■ **EXTRACT TO READ**:
From our vantage point, we have been struck by the acknowledgment that the Slovak Republic hopes to hold a vote on the expanded EFSF facility within three weeks but that such a timeline cannot be guaranteed. This admission is par for the eurozone's course as it is a stark reminder that crisis management is not exactly the eurozone's strong suit.
In addition, Ingersoll-Rand (IR) issued a Q3 and FY11 earnings warning that was attributed to lower than expected demand levels in its key North American residential and commercial security markets and a strengthening dollar. There haven't been many notable warnings to date, but the demand issues IR acknowledged are likely to create some angst that more warnings from other companies will be heard in coming weeks.
Another drag this morning is the Personal Income and Spending report for August. According to the BEA, personal income decreased 0.1% while personal spending rose 0.2%. The latter was in-line with the Briefing.com consensus estimate, although personal income was projected to increase 0.1%.
Real disposable income was down 0.3% and real PCE decreased less than 0.1%.

■ **PROVIDED MATERIAL**:
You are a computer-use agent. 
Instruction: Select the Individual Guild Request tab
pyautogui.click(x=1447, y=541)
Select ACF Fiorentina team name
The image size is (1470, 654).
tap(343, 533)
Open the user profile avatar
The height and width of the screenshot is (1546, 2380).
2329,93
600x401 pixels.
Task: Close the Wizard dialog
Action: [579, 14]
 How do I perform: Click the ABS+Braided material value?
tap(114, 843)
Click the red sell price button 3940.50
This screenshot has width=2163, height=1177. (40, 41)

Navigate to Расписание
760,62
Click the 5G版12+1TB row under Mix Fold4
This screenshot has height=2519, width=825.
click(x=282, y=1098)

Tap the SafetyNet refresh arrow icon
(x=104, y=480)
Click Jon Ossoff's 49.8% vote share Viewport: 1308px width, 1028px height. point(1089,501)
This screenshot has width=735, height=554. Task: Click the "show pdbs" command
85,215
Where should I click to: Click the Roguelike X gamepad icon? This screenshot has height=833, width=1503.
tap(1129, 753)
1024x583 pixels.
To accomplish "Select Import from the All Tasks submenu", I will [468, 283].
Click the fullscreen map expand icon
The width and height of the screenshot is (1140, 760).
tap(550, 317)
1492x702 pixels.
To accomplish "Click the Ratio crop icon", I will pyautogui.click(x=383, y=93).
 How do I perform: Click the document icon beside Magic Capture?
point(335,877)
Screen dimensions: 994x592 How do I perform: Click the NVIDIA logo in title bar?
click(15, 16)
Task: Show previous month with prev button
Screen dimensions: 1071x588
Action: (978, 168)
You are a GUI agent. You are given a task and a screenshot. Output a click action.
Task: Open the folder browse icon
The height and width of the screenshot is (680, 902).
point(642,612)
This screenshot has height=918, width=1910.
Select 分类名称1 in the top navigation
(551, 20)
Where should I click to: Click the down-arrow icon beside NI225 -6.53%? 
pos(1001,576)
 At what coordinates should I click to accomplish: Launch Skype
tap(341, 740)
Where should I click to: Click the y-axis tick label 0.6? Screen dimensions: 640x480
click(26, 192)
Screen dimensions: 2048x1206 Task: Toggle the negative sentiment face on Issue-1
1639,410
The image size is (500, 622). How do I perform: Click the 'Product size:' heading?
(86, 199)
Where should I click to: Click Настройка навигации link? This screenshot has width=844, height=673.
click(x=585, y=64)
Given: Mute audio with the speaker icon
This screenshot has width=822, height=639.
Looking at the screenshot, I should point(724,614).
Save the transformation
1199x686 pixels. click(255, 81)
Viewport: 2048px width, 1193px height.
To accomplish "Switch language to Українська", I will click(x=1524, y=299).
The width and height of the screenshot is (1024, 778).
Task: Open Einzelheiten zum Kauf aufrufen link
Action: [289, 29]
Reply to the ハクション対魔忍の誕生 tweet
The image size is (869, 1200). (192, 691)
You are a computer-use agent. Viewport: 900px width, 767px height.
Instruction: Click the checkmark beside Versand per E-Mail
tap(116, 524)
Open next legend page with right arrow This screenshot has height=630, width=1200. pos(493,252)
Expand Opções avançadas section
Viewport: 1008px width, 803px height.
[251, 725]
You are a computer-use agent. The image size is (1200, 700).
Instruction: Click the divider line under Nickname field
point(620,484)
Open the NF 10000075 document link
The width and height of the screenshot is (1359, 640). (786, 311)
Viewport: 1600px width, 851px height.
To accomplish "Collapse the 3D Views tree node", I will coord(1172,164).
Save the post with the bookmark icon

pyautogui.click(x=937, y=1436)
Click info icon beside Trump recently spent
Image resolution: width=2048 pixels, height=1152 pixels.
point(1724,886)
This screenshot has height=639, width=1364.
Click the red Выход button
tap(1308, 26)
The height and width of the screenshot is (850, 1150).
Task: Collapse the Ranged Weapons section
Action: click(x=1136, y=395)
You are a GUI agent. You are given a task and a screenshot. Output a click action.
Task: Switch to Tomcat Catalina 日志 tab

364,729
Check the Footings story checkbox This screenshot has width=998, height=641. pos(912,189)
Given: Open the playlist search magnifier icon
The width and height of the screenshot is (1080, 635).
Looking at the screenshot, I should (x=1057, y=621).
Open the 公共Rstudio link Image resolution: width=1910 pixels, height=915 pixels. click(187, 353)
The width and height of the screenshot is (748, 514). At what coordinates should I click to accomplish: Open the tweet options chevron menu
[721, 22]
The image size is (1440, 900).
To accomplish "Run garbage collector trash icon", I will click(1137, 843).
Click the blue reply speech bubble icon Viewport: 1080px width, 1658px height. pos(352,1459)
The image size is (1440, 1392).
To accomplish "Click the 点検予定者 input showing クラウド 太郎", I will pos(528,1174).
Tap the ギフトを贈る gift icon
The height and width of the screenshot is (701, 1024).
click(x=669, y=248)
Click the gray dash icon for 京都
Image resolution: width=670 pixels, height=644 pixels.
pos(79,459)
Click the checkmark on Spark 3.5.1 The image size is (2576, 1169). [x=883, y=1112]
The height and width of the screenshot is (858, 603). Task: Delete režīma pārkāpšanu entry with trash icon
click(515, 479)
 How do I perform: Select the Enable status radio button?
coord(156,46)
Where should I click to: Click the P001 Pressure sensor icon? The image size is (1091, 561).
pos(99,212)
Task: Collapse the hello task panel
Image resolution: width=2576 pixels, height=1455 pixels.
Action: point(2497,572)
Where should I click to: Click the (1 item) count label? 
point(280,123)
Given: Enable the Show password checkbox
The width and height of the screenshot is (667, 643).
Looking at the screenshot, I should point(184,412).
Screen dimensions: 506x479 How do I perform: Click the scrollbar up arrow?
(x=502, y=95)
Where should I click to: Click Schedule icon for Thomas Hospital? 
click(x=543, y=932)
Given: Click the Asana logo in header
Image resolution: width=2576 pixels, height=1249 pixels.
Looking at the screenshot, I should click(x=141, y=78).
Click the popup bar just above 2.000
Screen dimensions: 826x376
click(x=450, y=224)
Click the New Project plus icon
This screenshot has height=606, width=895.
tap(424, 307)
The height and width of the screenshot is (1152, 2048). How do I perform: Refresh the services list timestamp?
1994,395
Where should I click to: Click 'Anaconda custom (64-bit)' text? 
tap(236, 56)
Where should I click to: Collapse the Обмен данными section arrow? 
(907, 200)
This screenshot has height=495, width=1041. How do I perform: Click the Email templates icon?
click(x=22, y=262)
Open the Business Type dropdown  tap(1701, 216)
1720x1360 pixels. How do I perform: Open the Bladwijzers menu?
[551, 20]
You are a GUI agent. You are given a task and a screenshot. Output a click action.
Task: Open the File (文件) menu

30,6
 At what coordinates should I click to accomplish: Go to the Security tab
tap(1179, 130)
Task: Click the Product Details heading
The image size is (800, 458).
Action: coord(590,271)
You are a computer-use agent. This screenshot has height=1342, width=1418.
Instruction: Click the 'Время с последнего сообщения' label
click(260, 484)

■ **TO-DO LIST**:
1 - Print the market commentary word for word from "In addition, Ingersoll-Rand" to "to increase 0.1%.".
2 - Carry on writing the market commentary from its last sentence.

■ **RESULTS OF THE EXERCISE**:
1 -
In addition, Ingersoll-Rand (IR) issued a Q3 and FY11 earnings warning that was attributed to lower than expected demand levels in its key North American residential and commercial security markets and a strengthening dollar. There haven't been many notable warnings to date, but the demand issues IR acknowledged are likely to create some angst that more warnings from other companies will be heard in coming weeks.
Another drag this morning is the Personal Income and Spending report for August. According to the BEA, personal income decreased 0.1% while personal spending rose 0.2%. The latter was in-line with the Briefing.com consensus estimate, although personal income was projected to increase 0.1%.

2 -
The personal savings rate slipped from 4.7% in July to 4.5% in August. The core-PCE price index, which is the Fed's preferred inflation gauge, increased 0.1% and is up 1.6% year-over-year. The Fed's central tendency projection for core PCE inflation in 2011 is 1.5% to 1.8%.
Separately, there were downward revisions to income and spending for July, which will create a slight drag on Q3 GDP estimates.
The Chicago PMI (Briefing.com consensus 54.0; prior 56.5) and the final reading for the University of Michigan Consumer Sentiment Index for September (Briefing.com consensus 57.5; prior 57.8) will be released at 9:45 a.m. ET and 9:55 a.m. ET, respectively. These reports could move the market.
For the time being, there is a negative disposition that will translate into losses for the equity market when trading begins. After that, we'll just have to wait and see if a butterfly flaps its wings.